Delivered the art today to Art San Diego (in cool Balboa Park). Walking through there, I felt incredibly proud to be exhibiting amongst all the amazing art. This is a stellar show.

I know I’m a good artist. I know I can express in a unique way. And I know I’m not the best, but sometimes I reach the best I can be. That’s a good thing.

But some of this art, today ... well, let’s just leave it at a big wow. A couple of pieces left me feeling humbled before exposed humanity, and all I had time for was to walk by them.
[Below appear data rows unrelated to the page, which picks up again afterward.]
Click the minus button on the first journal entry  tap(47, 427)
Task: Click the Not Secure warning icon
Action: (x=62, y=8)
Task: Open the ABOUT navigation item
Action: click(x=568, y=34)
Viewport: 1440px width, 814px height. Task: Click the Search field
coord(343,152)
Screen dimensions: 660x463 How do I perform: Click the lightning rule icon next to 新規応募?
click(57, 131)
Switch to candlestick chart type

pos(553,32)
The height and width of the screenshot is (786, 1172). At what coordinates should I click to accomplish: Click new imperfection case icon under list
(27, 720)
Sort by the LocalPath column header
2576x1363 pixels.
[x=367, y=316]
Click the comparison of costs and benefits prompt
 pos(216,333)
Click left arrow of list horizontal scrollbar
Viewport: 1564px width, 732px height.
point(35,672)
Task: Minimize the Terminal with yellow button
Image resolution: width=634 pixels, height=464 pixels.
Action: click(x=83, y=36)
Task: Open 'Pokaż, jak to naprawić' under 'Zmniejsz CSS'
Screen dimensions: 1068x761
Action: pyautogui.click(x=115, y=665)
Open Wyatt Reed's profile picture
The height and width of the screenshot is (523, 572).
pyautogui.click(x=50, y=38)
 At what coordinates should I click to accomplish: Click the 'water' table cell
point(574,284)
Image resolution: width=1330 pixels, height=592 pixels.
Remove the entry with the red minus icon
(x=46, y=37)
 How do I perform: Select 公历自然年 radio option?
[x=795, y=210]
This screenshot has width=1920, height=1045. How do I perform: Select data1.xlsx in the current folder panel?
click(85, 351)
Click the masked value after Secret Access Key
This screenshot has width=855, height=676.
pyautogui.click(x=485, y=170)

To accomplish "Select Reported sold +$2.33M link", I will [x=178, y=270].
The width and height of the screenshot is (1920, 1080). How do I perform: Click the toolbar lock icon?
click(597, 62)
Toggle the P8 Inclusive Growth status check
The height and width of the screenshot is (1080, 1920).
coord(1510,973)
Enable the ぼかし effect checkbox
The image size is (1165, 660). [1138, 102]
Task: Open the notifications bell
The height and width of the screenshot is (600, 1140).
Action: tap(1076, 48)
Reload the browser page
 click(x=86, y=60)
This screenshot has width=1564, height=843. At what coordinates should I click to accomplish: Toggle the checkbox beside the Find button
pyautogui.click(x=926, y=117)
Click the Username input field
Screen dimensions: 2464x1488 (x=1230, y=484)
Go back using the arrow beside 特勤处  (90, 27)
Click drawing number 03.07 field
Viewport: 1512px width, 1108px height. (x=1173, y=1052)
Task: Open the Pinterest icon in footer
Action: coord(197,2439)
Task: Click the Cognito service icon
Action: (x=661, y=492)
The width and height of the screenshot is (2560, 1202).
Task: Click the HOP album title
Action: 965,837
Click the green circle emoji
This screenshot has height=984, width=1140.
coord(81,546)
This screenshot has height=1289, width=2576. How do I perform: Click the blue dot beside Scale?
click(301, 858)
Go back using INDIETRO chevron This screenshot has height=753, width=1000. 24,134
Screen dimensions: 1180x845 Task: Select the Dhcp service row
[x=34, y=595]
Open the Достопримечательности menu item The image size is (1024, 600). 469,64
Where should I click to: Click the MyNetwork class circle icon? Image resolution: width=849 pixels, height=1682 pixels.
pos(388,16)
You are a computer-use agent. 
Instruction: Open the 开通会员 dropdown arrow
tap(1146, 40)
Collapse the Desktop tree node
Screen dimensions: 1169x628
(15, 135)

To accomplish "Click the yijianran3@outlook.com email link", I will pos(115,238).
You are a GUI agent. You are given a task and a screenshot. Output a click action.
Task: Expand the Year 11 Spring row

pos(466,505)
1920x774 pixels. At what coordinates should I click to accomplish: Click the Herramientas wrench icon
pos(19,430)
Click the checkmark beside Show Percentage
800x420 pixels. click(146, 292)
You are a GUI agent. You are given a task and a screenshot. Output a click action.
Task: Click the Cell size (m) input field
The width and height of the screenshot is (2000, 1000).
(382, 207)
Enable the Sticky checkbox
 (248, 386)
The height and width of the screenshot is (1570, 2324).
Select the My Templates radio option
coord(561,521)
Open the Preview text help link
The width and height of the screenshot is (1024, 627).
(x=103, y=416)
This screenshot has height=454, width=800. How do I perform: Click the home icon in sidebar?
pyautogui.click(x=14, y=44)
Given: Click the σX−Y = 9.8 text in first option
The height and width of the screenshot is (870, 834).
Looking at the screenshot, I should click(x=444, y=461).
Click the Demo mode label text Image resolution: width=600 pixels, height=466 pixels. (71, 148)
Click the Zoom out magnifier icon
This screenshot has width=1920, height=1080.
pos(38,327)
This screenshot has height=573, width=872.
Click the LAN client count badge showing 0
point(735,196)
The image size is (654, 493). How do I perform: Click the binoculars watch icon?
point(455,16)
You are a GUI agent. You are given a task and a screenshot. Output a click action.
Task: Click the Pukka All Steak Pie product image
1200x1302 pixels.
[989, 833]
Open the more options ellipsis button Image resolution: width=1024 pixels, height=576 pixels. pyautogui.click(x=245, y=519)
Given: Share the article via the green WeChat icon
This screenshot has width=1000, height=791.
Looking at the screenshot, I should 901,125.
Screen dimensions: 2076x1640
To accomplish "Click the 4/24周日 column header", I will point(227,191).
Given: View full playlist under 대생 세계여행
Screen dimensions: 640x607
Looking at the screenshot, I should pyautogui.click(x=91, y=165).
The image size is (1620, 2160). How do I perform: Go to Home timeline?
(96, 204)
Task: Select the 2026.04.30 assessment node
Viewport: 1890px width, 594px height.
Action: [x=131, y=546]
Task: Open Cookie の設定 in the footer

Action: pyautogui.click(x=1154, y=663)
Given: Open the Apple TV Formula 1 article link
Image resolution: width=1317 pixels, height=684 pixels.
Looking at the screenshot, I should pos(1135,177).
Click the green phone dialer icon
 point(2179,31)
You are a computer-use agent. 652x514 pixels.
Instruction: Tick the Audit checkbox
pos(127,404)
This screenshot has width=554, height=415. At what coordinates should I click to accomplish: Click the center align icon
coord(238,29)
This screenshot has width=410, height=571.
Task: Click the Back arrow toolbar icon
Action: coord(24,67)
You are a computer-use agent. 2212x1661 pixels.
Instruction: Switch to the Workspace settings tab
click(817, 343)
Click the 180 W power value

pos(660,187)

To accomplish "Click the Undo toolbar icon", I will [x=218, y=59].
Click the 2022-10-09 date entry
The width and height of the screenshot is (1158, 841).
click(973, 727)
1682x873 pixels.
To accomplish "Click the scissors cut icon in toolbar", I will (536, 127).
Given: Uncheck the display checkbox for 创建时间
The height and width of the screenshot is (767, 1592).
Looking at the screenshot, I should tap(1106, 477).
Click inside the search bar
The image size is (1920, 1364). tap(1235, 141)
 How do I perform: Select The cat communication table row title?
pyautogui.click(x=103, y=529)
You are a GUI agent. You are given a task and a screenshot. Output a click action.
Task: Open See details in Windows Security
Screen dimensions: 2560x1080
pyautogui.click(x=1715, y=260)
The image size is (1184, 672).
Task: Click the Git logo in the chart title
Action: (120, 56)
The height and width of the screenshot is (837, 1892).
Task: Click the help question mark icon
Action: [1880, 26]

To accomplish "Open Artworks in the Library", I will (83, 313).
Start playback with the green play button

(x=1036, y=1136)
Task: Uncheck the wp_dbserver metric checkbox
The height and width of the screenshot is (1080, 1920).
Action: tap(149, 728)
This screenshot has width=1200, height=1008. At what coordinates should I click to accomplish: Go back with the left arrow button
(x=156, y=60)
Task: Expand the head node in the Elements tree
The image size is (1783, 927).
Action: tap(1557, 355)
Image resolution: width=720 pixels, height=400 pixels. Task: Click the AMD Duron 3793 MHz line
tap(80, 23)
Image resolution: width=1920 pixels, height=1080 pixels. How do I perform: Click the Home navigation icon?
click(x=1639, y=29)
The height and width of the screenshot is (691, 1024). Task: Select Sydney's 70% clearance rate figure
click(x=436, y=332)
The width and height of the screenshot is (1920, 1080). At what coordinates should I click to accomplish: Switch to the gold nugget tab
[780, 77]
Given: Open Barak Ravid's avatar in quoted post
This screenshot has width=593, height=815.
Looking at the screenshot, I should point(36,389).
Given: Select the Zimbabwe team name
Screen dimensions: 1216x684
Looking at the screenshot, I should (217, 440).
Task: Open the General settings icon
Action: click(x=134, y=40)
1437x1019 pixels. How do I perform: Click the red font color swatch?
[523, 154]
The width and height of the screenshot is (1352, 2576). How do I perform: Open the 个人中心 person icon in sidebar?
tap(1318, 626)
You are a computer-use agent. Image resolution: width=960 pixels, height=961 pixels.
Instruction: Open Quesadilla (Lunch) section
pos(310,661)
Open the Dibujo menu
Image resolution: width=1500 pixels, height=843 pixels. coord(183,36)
I’m gonna love exploring all this cool work over the next several days.

I should suggest this more often: Get out and get in front of some art that gets you in the gut, gives you goosebumps, gives you that thrill in the chest like a deep bass beat – but better, more deeply – a thrill that hums inside. Art reminds us of things we’ve forgotten, tells us things we could never get in any other way. It makes us soooo much more human than we often remember to take time for in our everyday lives.

You don’t have to buy it if you can’t afford it. You can just remember it, and the experience of it.

I’ll never forget a Nathan Oliveira piece I saw at John Beggruen’s Gallery in SF well over a decade ago. One of his red-figure silhouettes. I couldn’t talk afterwards, it hit me so hard.

I don’t have to own it to remember it and how it affected me. I’m not even sure I could handle that affect everyday. Not even sure I’d like the experience of starting to ignore it … could that happen? Point is moot, could not have afforded it. But I will always remember how it affected me.

Can’t wait til tomorrow night, when the VIP reception hits and there’s amazing art to be encountered in the halls … and I come home exhausted from either talking or engaging with the art. So thankful.

Thanks to you, too, for following along.